I think so, since the linearity of the operator $ L $ and the properties of the inner product $ (\cdot, \cdot) $ of $H$.
Question 2. If $a$ defines an inner product in $ D(L) $, then $ a $ is an inner product equivalent to $ (\cdot, \cdot) $, that is, there exists $b,c \in \mathbb{R}$ such that $0<b\leq c$ and $$b\cdot a(f,f) \leq (f,f) \leq c\cdot a(f,f), \; \forall \; f \in D(L)?$$
And more, if $a(u,v)=0$, for some $u,v \in D(L)$ then also $(u,v)=0$?
Here I don't know what to think anymore, since $ L $ is not necessarily bounded.
No and no.
For $a$ to be an inner product you need that $\langle Lu,u\rangle\geq0$ for all $u$ (so you need $L$ to be positive, not just selfadjoint) and you also need that $\langle Lu,u\rangle=0$ implies $u=0$; with $L$ positive, this requires $L$ to be injective. In summary, for $a$ to be an inner product you need $L$ to be positive and injective.
Even when $a$ is an inner product, it is not necessarily equivalent to the original one, even if $L$ is bounded. For instance let $H$ be any separable Hilbert space with orthonormal basis $\{e_n\}$ and let $L$ be the linear operator induced by $Le_n=\tfrac1n\,e_n$ (actually any positive, injective, compact operator would do). Then $$ \langle Le_n,e_n\rangle=\frac1n,\ \ \ \langle e_n,e_n\rangle=1, $$ showing the $a$ and $\langle\cdot,\cdot\rangle$ not equivalent.

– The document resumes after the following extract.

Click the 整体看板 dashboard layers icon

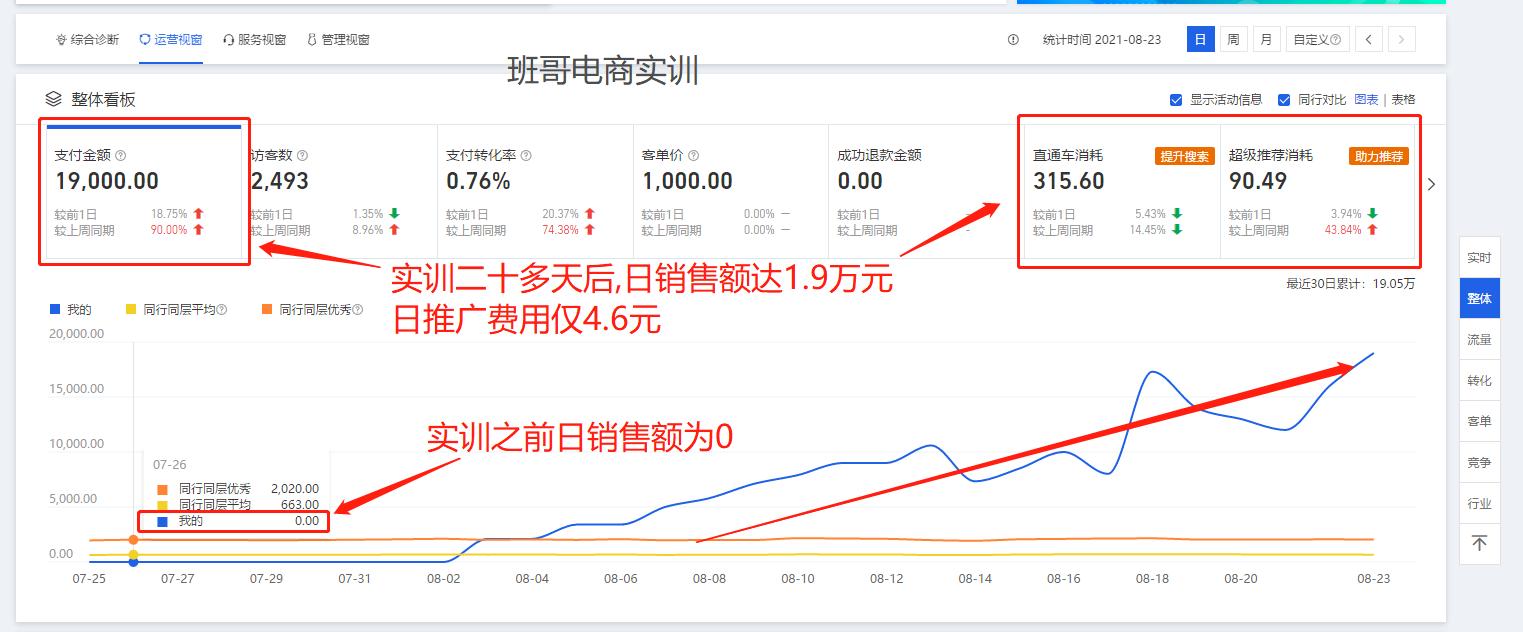(53, 100)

Actually, $a$ and the original inner product are equivalent precisely when $L$ is bounded and invertible (with bounded inverse).
As for preserving orthogonality, if $\langle Le_n,e_m\rangle=\langle e_n,e_m\rangle$ for all $n,m$ then $\langle Lu,v\rangle=\langle u,v\rangle$ for all $u,v$, which implies that $L=I$.